Fig 3. Identification of the spliceosome as a regulator of the classical RAD51 paralogs.

(A) Representation of the overlap between the BioID of the different RAD51 paralogs. (B) Heatmap clustering representing the NormZ-scores of the common preys of the RAD51 paralogs in a series of CRISPR screens published by [23] where different genotoxic drugs were tested in RPE1-hTERT cells. (C) Pathway enrichment analysis of the preys that are common to all classical RAD51 paralogs using the KEGG database. Pathways are represented based on their p-value calculated by KEGG algorithm for the 4 different clusters. Each dot is proportional to the number of preys that belong to the indicated pathway. (D) Representation of the different spliceosome factors identified in each cluster. (E) Representation of the CRISPR-based essential screen performed in RPE1-hTERT cells.

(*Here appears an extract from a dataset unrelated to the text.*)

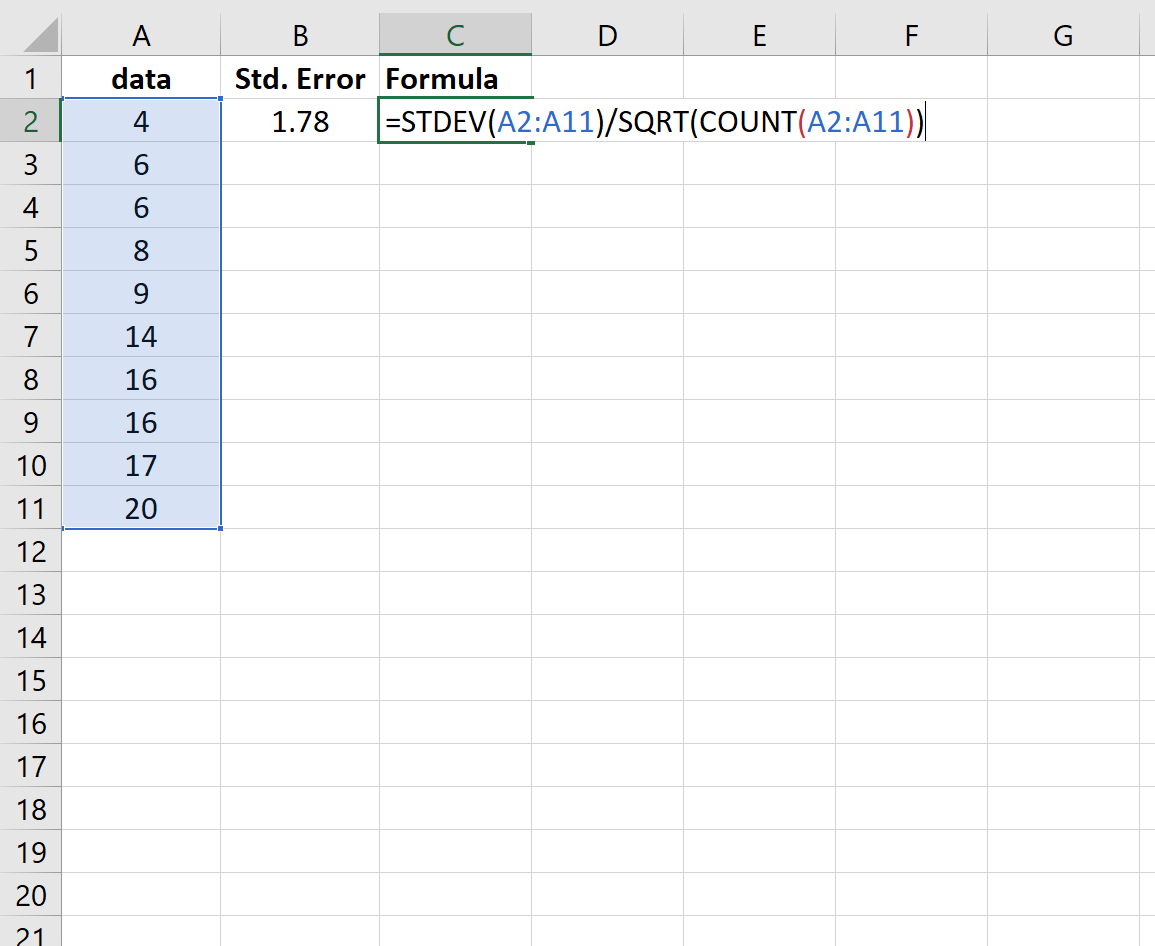Viewport: 1155px width, 946px height.
Task: Select row 1 header
Action: click(x=30, y=78)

Each common prey of the classical RAD51 paralogs is represented by its respective NormZ-score. (F) Representation of the percentage of S/G2 U2OS cells transfected with the indicated siRNA and displaying more than 9 IR-induced RAD51 foci as published in [44]. Each replicate is plotted on the x- and y-axis. (G) Representation of the relative HR monitored in U2OS DR-GFP cells transfected with the indicated siRNA as published in [38].

Fig 4. RNA metabolic process collaborates with the RAD51 paralogs upon replication stress.

(A) Differential BioID analysis of the classical RAD51 paralogs upon HU exposure intersected with a CRISPR-based genome screen where sensitivity to a chronic HU treatment was tested [23]. Data are represented as the log₂FoldChange (log₂FC) of the average peptide count for a given prey between HU and untreated conditions on the x-axis and the NormZ-score for the HU-chronic CRISPR screen published in [23]. Significant differentially modulated proximal interactors are considered for those with log₂FC<1 or >1 and NormZ-score<-2 or >2. (B) Heatmap clustering representing the NormZ-scores of the preys significantly modulated identified in (A) and monitored in a series of CRISPR screens published by [23] where drugs inducing replication stress were tested in RPE1-hTERT cells. (C) Representation of the different factors involved in RNA metabolic process and identified in each cluster.

Fig 5. Several splicing factors that are proximal to the RAD51 paralogs have prognostic potential in BC.

(A) Overall survival analysis based on the RNA levels of the indicated splicing factors in a cohort of BC patients using KMplot (n = 2976 patients). Only the preys linked to the spliceosome that have a significant impact on BC overall survival (p<0.05) are indicated.